In highlighting Abood‘s infirmities, the Court declared “its line between chargeable and nonchargeable expenditures has proved to be impossible to draw with precision.”

But since member non-transparency is their stock in trade, mandatory bars have historically never bothered with such ‘trifles’ — ignoring altogether the line between chargeable and nonchargeable expenses. ‘Germaneness’ analysis? What’s that?

This is why a good case can be made for the inability and the unwillingness of mandatory bars to determine what are chargeable or nonchargeable expenditures.

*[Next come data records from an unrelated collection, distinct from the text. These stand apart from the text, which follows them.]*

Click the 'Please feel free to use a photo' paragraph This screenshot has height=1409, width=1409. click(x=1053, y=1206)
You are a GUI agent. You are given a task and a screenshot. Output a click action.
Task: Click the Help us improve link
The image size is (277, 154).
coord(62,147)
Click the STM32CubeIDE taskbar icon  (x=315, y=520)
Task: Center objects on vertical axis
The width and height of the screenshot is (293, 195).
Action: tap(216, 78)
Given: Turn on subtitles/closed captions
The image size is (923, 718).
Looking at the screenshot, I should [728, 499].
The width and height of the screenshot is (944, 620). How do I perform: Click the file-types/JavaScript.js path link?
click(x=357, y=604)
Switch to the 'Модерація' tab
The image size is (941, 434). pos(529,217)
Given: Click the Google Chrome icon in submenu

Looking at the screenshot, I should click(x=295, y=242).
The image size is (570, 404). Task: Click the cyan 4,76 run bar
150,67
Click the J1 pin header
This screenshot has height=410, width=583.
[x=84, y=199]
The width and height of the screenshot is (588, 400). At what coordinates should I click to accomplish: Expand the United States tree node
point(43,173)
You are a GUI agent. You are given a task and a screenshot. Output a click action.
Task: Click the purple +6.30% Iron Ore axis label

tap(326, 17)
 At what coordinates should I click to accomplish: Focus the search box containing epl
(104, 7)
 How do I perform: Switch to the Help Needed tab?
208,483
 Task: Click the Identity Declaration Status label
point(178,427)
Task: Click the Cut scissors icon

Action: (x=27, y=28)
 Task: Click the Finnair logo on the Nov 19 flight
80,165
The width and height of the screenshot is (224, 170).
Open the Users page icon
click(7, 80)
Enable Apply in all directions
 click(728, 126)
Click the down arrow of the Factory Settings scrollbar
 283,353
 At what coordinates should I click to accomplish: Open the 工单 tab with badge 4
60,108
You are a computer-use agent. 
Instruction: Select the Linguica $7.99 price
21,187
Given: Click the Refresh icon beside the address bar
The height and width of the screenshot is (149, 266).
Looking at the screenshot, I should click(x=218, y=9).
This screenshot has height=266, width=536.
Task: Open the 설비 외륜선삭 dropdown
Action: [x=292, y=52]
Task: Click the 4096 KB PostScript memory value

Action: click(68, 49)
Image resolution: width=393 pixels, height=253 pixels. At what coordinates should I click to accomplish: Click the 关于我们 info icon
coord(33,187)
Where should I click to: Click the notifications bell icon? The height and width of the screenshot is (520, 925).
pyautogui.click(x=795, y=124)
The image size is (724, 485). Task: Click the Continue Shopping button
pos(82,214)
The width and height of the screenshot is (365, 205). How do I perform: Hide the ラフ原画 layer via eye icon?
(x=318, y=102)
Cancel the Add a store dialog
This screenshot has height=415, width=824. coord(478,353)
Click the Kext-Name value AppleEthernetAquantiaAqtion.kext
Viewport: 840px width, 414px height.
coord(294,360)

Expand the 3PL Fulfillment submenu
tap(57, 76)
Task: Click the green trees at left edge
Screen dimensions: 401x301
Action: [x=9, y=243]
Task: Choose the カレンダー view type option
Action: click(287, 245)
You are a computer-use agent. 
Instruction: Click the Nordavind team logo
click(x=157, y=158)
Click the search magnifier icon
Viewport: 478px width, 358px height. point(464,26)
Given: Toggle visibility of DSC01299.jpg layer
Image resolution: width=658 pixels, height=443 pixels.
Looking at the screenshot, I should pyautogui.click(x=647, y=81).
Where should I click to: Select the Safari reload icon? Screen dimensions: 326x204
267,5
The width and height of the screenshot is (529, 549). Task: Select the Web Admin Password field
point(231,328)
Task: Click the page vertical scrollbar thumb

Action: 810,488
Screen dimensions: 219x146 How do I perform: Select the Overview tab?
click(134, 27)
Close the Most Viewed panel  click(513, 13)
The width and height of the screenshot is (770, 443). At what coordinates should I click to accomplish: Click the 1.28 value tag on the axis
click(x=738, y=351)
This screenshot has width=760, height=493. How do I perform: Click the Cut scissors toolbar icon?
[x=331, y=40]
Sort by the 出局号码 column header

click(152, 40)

Lawyers, like public sector employees, have similarly faced what the Court termed “a daunting and expensive task if they wish to challenge union chargeability determinations.”

No more opt-out — affirmative consent required.

Prior case-law required notices with “sufficient information to gauge the propriety of the union’s fee.” The reality, however, has been different. The unions, including AFSCME, have failed to provide sufficient information to permit such a determination. Indeed, the Court Opinion included “some examples regarding the Union respondent’s expenditures.” The Court listed “categories of expenses’ and the amount in each category “said to be attributable to chargeable and nonchargeable expenses.”

“How could any nonmember determine whether these numbers are even close to the mark without launching a legal challenge and retaining the services of attorneys and accountants? Indeed, even with such services, it would be a laborious and difficult task to check these figures.” at 41.

Interestingly, these vague, imprecise expenditure declarations frankly bear a strong resemblance to the unhelpful high-level expenditure disclosures provided by mandatory bars such as Nevada and Arizona.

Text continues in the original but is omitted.